Trying to satisfy everyone creates a life filled with uncertainty. You begin measuring yourself against expectations that constantly change. You start wondering whether you are doing enough, saying the right things, making the right decisions, or becoming the person everyone else wants you to be. Before long, you lose sight of who you actually are because your attention is fixed on reading the room instead of listening to yourself.
Many of us fall into the habit of accepting validation from the first person willing to offer it. We become so hungry for reassurance that we allow other people's opinions to shape our choices without ever asking whether those opinions align with the life we truly want. That is when doubt quietly begins to take over. You hesitate before making decisions. You second guess your instincts. You edit your personality to fit expectations that were never created with your happiness in mind.
There is a far more stable way to live, and it begins with knowing your own values.
When you are clear about what matters most to you, decisions become remarkably simpler. That does not mean every choice becomes easy, nor does it mean life suddenly becomes free of uncertainty. It means you finally have a compass instead of wandering through life looking for someone else to point the way.
Living by your own values does not require shutting out the world or pretending other people's opinions have no value. Wisdom often comes through the experiences, perspectives, and honest feedback of those around us.

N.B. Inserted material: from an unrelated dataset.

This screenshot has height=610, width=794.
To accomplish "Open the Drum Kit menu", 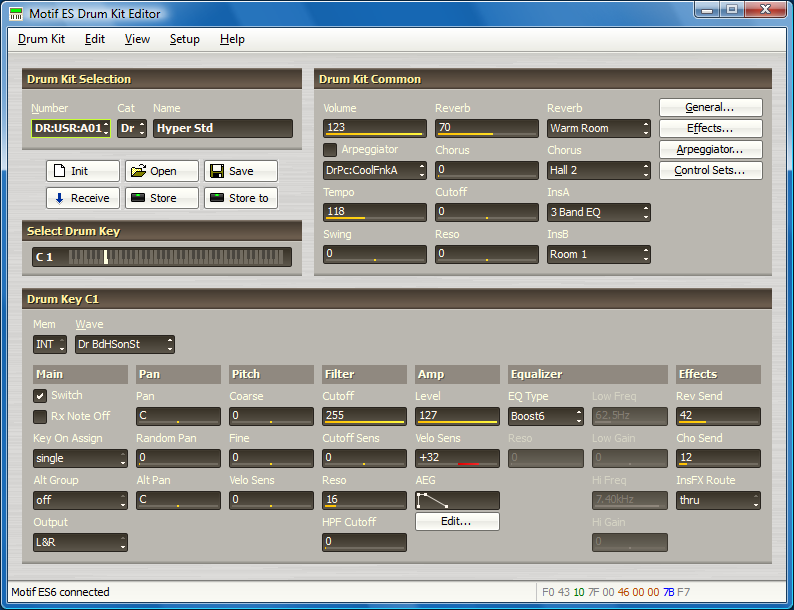I will click(41, 39).
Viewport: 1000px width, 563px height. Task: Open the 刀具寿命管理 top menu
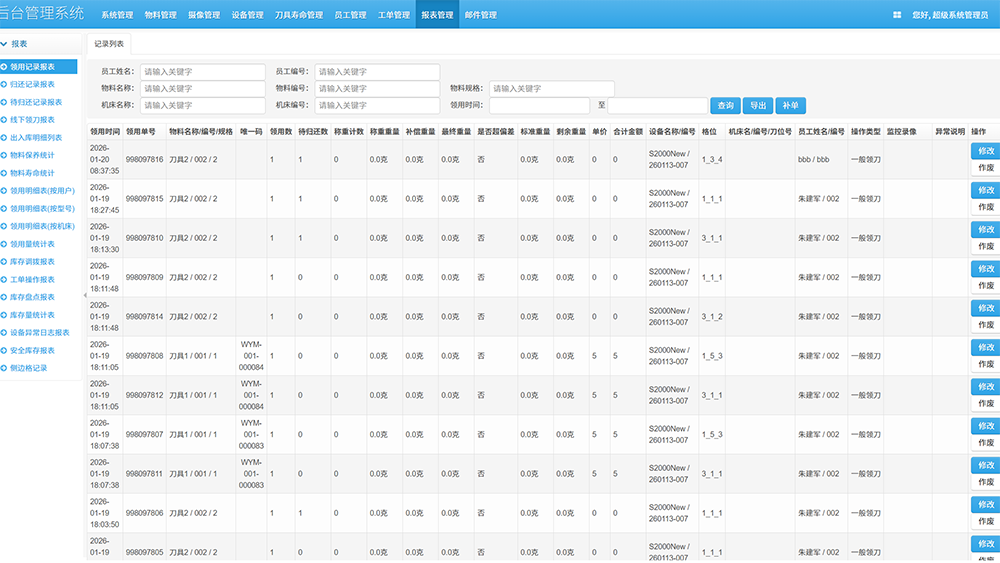(x=299, y=15)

Other people can challenge us, expose our blind spots, and encourage us to grow in ways we may never have discovered on our own. Remaining open to those conversations is part of becoming a healthier and wiser person.
The difference is that their opinions become information instead of instruction. You listen with an open mind, but you filter everything through your own principles before deciding what deserves a place in your life. Feedback becomes a guide instead of a command. Influence becomes something you choose rather than something that controls you.
That shift changes everything. Decisions stop feeling like impossible puzzles because you are no longer trying to satisfy dozens of competing expectations. You simply ask yourself whether your choice aligns with the person you are trying to become. If the answer is yes, you move forward with confidence. If the answer is no, you make a different choice, regardless of who happens to approve.
Perhaps the most important question any of us can ask is this. Who is really making the decisions that shape my life? Are they coming from my own deeply held values, or are they being quietly directed by the expectations, opinions, and approval of everyone around me?
The people in your life will always have voices. Some of those voices will encourage you, some will criticize you, and many will change with time. Your values, however, can become the steady foundation that remains when every other opinion shifts.
Live a life that reflects who you truly are. Respect the perspectives of others, learn from them whenever you can, but never hand them the pen that is meant to write your story.
Live for the person you have to face every morning when you look in the mirror. That is the approval that lasts.